Paradigm X

Vision quests of a soulhacker

A Brief Guide of (RESTful) SOA, Part I

Many say that XML SOAP WS-\* suck and SOA is over or becoming profit tool for big consultant companies. But I would say: SOA is not evil, IBM is. Look at these principles of SOA:

  • reuse, granularity, modularity, composability, componentization and interoperability.
  • standards-compliance (both common and industry-specific).
  • services identification and categorization, provisioning and delivery, and monitoring and tracking.

Wikipedia Service-oriented architecture

All these are perfect software architectural styles(well, except those words your spell checker complains), our best dream. These can’t be wrong. The problem is in the implementations. Fortunately the rises of RESTful services on the open web prove that the spirit of SOA can really matters. Maybe one day similar architecture and implementation will eventually change enterprise computing in return.

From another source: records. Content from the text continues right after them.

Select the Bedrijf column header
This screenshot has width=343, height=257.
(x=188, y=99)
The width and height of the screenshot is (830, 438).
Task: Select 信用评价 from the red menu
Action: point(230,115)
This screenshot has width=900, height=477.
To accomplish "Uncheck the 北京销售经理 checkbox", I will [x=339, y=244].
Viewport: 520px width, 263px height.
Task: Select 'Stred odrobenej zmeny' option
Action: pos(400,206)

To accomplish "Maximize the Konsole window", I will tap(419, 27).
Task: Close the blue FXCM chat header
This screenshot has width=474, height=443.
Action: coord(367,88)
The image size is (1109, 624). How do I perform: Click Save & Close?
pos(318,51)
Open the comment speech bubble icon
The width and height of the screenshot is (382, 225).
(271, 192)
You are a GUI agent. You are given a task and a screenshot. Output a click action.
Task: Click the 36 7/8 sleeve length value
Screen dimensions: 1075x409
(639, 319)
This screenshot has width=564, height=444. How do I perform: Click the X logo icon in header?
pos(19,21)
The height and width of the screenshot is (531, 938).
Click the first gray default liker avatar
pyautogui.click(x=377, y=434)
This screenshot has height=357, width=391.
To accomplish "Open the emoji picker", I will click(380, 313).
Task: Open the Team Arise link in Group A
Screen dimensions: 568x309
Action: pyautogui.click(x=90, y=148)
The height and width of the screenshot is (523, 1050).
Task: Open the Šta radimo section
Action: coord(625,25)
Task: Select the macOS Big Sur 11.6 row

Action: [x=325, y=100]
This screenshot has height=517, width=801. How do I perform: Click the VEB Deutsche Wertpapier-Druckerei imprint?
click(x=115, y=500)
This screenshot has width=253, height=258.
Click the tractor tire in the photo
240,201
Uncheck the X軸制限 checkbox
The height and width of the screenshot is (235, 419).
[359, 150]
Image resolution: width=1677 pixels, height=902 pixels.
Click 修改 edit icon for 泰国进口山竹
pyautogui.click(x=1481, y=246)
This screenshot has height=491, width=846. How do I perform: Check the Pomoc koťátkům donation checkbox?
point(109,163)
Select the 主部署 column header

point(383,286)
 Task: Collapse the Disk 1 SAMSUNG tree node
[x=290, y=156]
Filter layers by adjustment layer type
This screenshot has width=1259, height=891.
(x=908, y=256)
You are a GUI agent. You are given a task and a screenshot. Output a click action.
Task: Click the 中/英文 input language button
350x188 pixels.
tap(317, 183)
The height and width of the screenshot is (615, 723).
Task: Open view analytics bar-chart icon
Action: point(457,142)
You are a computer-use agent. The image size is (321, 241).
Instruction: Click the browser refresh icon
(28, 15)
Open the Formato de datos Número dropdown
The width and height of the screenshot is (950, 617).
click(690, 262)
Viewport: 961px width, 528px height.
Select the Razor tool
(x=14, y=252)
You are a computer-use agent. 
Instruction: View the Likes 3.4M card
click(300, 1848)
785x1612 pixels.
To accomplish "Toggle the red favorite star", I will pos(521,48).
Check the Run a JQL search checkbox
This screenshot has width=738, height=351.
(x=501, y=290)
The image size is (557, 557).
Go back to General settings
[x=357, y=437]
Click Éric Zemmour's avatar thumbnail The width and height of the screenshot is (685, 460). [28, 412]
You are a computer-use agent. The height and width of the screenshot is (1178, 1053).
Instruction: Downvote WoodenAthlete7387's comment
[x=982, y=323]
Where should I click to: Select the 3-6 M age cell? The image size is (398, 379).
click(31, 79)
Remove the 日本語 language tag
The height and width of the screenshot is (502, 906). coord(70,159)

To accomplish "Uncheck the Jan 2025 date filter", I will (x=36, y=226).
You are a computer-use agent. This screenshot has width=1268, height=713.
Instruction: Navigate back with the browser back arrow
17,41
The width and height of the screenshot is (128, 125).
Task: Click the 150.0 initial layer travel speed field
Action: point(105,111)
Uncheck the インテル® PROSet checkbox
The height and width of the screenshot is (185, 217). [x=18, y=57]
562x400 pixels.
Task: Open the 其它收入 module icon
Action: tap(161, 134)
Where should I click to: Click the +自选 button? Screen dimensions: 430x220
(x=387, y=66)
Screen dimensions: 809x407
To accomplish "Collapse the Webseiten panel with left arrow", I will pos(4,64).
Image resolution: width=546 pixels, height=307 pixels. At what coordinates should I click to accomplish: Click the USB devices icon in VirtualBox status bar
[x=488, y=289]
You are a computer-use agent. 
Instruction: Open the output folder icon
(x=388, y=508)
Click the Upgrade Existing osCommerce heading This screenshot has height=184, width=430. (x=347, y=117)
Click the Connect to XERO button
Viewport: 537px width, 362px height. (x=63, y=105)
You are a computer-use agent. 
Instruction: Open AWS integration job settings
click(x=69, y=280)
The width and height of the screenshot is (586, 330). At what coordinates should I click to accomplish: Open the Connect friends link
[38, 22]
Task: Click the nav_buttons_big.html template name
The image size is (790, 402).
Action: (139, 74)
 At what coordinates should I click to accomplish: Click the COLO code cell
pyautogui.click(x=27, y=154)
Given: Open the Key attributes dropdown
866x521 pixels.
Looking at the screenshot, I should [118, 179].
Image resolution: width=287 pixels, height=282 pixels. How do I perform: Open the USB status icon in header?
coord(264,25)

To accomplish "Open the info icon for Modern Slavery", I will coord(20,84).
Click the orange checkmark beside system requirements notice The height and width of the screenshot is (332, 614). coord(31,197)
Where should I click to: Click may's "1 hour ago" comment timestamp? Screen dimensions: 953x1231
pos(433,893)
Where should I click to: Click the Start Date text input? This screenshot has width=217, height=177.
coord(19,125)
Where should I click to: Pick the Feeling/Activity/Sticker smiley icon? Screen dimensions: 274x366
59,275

I always believe the service-oriented architecture will be the future of massive distributed software system. And RESTful services will replace web sites and eventually become the main body of the Internet. So I often think about how to help approaching it. I know that lots of people want to implement RESTful style services in their system (though they may not know what for). What they need is a brief and clean(maybe not extremely accurate and complete) guideline when practicing RESTful services. It can help to make things right and avoid traps such as using HTTP request as RPC protocol - it can be used as RPC protocol but it’s not RESTful and cannot provide key benefits which REST want to apply.

Here it is. Below I’ll list a brief guide which can help you find the path, as in the Matrix movies Morpheus told Neo about the Oracle:

“Try not to think of it in terms of right and wrong. She is a guide. She can help you to find the path.”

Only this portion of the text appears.